Electric auto pioneer Tesla is aiming to launch a rival “Cybercab” service by 2026, although its CEO Elon Musk said he hopes the company can get the required regulatory clearances to operate in Texas and California by next year.

Tesla’s projected timeline for competing against Waymo has been met with skepticism because Musk has made unfulfilled promises about the company’s self-driving car technology for nearly a decade.

Meanwhile, Waymo’s robotaxis have driven more than 20 million fully autonomous miles and provided more than 2 million rides to passengers without encountering a serious accident that resulted in its operations being sidelined.

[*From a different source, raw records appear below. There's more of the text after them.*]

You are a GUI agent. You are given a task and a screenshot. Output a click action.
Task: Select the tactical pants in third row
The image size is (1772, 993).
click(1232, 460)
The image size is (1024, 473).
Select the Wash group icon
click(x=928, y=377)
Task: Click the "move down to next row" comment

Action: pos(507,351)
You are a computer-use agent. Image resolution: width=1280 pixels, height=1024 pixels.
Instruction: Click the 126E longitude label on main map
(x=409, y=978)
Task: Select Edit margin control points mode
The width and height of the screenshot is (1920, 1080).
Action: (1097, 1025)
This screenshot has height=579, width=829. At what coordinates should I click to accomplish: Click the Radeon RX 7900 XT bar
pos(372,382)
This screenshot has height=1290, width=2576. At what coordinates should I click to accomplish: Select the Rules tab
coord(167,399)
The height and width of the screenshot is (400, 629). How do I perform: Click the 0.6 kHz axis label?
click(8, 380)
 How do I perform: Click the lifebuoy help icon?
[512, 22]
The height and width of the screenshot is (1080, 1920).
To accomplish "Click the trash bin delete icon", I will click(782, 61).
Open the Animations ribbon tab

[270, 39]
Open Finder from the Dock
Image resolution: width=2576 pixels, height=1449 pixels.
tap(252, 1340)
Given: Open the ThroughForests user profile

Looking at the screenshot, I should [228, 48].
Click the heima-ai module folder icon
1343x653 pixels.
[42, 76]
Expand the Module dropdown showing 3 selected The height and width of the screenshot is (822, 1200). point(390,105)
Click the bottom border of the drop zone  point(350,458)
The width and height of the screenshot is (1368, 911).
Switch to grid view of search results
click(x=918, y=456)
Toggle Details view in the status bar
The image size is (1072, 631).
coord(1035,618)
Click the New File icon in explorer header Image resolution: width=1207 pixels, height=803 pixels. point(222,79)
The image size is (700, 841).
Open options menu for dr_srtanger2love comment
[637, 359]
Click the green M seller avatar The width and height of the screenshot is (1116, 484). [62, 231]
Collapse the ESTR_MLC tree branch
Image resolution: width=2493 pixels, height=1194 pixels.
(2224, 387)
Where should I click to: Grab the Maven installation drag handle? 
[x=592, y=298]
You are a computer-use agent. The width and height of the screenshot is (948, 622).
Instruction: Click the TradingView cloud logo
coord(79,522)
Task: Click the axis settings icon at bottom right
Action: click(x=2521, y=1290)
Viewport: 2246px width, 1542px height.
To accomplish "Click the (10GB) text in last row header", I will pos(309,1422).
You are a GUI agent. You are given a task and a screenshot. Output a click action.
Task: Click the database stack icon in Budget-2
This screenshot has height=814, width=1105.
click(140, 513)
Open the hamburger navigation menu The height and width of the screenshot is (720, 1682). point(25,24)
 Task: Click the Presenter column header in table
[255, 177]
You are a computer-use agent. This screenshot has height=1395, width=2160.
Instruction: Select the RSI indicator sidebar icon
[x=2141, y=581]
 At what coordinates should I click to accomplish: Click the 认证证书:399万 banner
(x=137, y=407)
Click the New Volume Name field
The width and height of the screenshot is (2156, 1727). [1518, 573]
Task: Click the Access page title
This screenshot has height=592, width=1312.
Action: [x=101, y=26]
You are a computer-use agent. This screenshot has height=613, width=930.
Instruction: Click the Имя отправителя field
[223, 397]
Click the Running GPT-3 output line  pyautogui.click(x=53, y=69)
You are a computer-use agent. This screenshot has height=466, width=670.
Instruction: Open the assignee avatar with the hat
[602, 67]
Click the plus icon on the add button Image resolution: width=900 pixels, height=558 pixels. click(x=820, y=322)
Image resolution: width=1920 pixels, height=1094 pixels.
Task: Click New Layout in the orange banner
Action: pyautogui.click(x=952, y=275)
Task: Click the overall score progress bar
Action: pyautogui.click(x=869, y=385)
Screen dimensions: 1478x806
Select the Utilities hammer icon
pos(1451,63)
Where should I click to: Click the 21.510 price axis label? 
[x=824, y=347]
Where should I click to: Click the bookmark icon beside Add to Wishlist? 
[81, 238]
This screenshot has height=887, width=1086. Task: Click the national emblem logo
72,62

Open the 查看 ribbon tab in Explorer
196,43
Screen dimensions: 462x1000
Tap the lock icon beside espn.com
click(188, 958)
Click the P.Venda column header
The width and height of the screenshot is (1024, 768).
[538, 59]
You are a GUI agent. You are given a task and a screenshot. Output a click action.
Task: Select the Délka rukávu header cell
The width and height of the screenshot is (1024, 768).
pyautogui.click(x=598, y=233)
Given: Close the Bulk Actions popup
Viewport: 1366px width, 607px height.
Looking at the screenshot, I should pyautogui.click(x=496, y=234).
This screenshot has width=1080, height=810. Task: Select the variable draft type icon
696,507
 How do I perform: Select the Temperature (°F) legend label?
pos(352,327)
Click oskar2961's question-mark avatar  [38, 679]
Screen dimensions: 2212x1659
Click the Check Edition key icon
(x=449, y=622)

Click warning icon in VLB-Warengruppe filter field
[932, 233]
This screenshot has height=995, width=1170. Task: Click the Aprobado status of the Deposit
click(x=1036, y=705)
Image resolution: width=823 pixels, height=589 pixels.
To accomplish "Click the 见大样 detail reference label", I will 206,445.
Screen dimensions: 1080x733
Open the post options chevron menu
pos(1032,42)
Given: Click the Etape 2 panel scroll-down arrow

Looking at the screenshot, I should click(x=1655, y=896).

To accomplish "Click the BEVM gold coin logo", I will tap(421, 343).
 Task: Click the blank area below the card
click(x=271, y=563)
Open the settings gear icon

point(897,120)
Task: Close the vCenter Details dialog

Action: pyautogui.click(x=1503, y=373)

That safety record is a stark contrast to one of its early rivals, Cruise, a robotaxi service owned by General Motors. Cruise’s California license was suspended last year after one of its driverless cars in San Francisco dragged a jaywalking pedestrian who had been struck by a different car driven by a human.

Cruise is now trying to rebound by joining forces with Uber to make some of its services available next year in U.S. cities that still haven’t been announced. But Waymo also has forged a similar alliance with Uber to dispatch its robotaxi in Atlanta and Austin, Texas next year.

Another robotaxi service, Amazon’s Zoox, is hoping to begin offering driverless rides to the general public in Las Vegas at some point next year before also launching in San Francisco.